[Saved data entries]
• • • •
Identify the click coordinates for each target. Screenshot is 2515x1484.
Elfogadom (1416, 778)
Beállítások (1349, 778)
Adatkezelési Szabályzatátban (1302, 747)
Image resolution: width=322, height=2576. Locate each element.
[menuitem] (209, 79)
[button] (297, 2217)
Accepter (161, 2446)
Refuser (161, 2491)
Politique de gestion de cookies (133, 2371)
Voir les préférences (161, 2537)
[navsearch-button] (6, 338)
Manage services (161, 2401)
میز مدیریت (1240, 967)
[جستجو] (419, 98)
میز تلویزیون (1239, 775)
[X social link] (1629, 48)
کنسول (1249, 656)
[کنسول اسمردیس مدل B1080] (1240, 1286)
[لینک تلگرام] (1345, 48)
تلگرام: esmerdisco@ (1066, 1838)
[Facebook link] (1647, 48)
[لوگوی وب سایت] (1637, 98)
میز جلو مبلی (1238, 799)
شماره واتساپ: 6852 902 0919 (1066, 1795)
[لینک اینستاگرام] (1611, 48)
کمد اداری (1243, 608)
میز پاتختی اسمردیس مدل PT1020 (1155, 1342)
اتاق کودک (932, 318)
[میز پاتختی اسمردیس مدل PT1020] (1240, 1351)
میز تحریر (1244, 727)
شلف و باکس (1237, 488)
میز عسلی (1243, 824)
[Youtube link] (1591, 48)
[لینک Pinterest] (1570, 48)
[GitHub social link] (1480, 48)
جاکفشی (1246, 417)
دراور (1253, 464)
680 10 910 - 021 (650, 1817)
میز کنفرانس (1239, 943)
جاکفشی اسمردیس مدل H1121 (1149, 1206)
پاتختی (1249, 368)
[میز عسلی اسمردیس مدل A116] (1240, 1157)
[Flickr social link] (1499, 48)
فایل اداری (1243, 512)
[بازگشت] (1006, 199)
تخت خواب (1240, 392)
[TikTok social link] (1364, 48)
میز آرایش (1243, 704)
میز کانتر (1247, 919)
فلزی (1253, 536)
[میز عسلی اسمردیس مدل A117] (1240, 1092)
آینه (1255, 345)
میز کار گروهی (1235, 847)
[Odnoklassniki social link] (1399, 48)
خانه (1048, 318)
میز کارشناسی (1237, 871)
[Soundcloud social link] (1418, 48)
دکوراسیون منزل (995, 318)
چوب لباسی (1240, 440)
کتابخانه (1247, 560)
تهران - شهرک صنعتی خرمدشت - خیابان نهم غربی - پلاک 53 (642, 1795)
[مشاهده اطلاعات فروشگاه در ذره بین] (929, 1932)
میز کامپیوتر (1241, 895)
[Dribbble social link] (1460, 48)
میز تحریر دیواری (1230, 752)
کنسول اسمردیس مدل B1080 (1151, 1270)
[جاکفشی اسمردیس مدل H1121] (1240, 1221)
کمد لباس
• • • •
[Exercise]
The output is every entry, printed exactly as it reads.

[Finished task]
Identify the click coordinates for each target. Screenshot is 2515x1484.
Elfogadom (1416, 778)
Beállítások (1349, 778)
Adatkezelési Szabályzatátban (1302, 747)
Image resolution: width=322, height=2576. Locate each element.
[menuitem] (209, 79)
[button] (297, 2217)
Accepter (161, 2446)
Refuser (161, 2491)
Politique de gestion de cookies (133, 2371)
Voir les préférences (161, 2537)
[navsearch-button] (6, 338)
Manage services (161, 2401)
میز مدیریت (1240, 967)
[جستجو] (419, 98)
میز تلویزیون (1239, 775)
[X social link] (1629, 48)
کنسول (1249, 656)
[کنسول اسمردیس مدل B1080] (1240, 1286)
[لینک تلگرام] (1345, 48)
تلگرام: esmerdisco@ (1066, 1838)
[Facebook link] (1647, 48)
[لوگوی وب سایت] (1637, 98)
میز جلو مبلی (1238, 799)
شماره واتساپ: 6852 902 0919 (1066, 1795)
[لینک اینستاگرام] (1611, 48)
کمد اداری (1243, 608)
میز پاتختی اسمردیس مدل PT1020 (1155, 1342)
اتاق کودک (932, 318)
[میز پاتختی اسمردیس مدل PT1020] (1240, 1351)
میز تحریر (1244, 727)
شلف و باکس (1237, 488)
میز عسلی (1243, 824)
[Youtube link] (1591, 48)
[لینک Pinterest] (1570, 48)
[GitHub social link] (1480, 48)
جاکفشی (1246, 417)
دراور (1253, 464)
680 10 910 - 021 (650, 1817)
میز کنفرانس (1239, 943)
جاکفشی اسمردیس مدل H1121 (1149, 1206)
پاتختی (1249, 368)
[میز عسلی اسمردیس مدل A116] (1240, 1157)
[Flickr social link] (1499, 48)
فایل اداری (1243, 512)
[بازگشت] (1006, 199)
تخت خواب (1240, 392)
[TikTok social link] (1364, 48)
میز آرایش (1243, 704)
میز کانتر (1247, 919)
فلزی (1253, 536)
[میز عسلی اسمردیس مدل A117] (1240, 1092)
آینه (1255, 345)
میز کار گروهی (1235, 847)
[Odnoklassniki social link] (1399, 48)
خانه (1048, 318)
میز کارشناسی (1237, 871)
[Soundcloud social link] (1418, 48)
دکوراسیون منزل (995, 318)
چوب لباسی (1240, 440)
کتابخانه (1247, 560)
تهران - شهرک صنعتی خرمدشت - خیابان نهم غربی - پلاک 53 (642, 1795)
[مشاهده اطلاعات فروشگاه در ذره بین] (929, 1932)
میز کامپیوتر (1241, 895)
[Dribbble social link] (1460, 48)
میز تحریر دیواری (1230, 752)
کنسول اسمردیس مدل B1080 (1151, 1270)
[جاکفشی اسمردیس مدل H1121] (1240, 1221)
کمد لباس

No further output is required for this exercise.